I just meant to do that to experience it, not to start doing it but I got kind of unwittingly drawn into this tradition of Bhakti yoga.
I find a lot of times it’s when you’re not looking for something, that’s when you accidentally stumble into something and you’re fortuitously into it.
The initial thing that helped me get nudged out of the marriage was martial arts. That’s another thing I’m not doing currently. I didn’t expect to get as into martial arts as I did but I definitely got sucked in.
Maybe the theme there is me not knowing how to dabble in something and getting sucked into my activities of choice.
I’m naturally a little bit of an aggressive person and I think a lot of times people have that streak and it’s not necessarily bad, and I think martial arts are a really healthy way of expressing that aspect of ourselves. There’s almost a kind of love expressed in sparring with someone when they are part of your same team because it’s really like you’re giving them aggression and they’re giving it back but you have an agreement to not actually hurt them. Oddly enough, there’s an interpersonal aspect to it. I enjoy connection and that’s another way of connecting with people.

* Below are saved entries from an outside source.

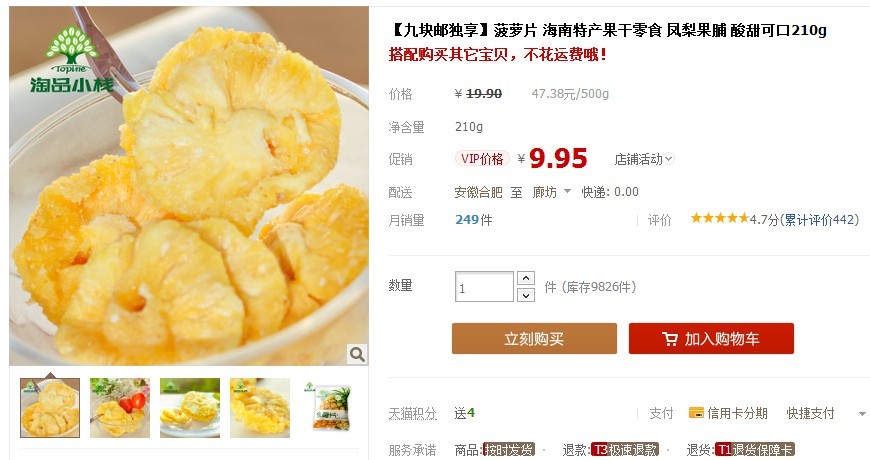Click the five-star rating icons
Viewport: 870px width, 460px height.
[720, 218]
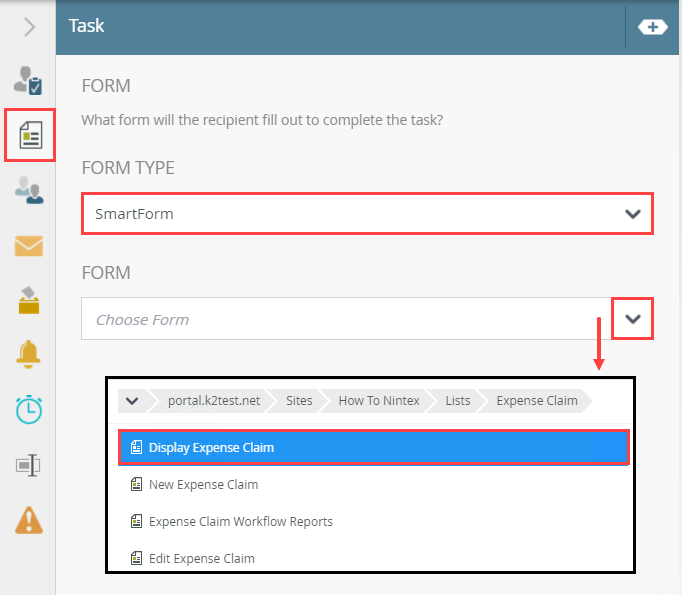The height and width of the screenshot is (595, 682).
Task: Click the breadcrumb root dropdown chevron
Action: 133,401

My philosophy is very much that it doesn’t need to be all love and light all the time, and I don’t necessarily think that’s authentic. As a yoga teacher and as a professor I try to hold that space for people to have all these different feelings.
Naturally in life, you’ll be feeling uncertainty or anger or loneliness or sadness and it’s valid to feel all that.
Aggression is a kind of human expression. I think it’s important to explore those darker aspects of yourself. I think people navigate through it a lot better if they acknowledge that they have those feelings. You don’t need to feel zen all the time.
If people don’t get to channel those aggressive feelings in a positive creative way they might get pulled into one of these systems that offer that peak experience in a negative way. Music has always been used as a vehicle of culture.
I’m a person who is very willing to go outside their comfort zone. I’m very willing to try new things. I’m very willing to talk to different people outside of my same sphere of experience. In fact, that’s something I really value. I don’t want to be around people of my same experience all the time or be in an echo chamber. I want to hear how they have lived their lives and how they came up. Part of that got shaped by the fact that I was homeschooled.
If people get that feeling that it doesn’t fit just acknowledge that. Don’t try to smush their life into some parameter that it’s not meant to be in energetically. Especially don’t try to do it for years. If you get little feelings of discomfort maybe it’s a bad day, but pay attention if it really persists over a long period of time. Just allow themselves to explore. Try different things. Go to that weird random event. Talk to that friend of a friend.
Just try. There doesn’t have to be any clearly plotted trajectory.
I really feel like if people are curious and open to trying a lot of times the options that naturally drift their way through all these interpersonal connections, they’ll start to work out a different more fulfilling path for themselves.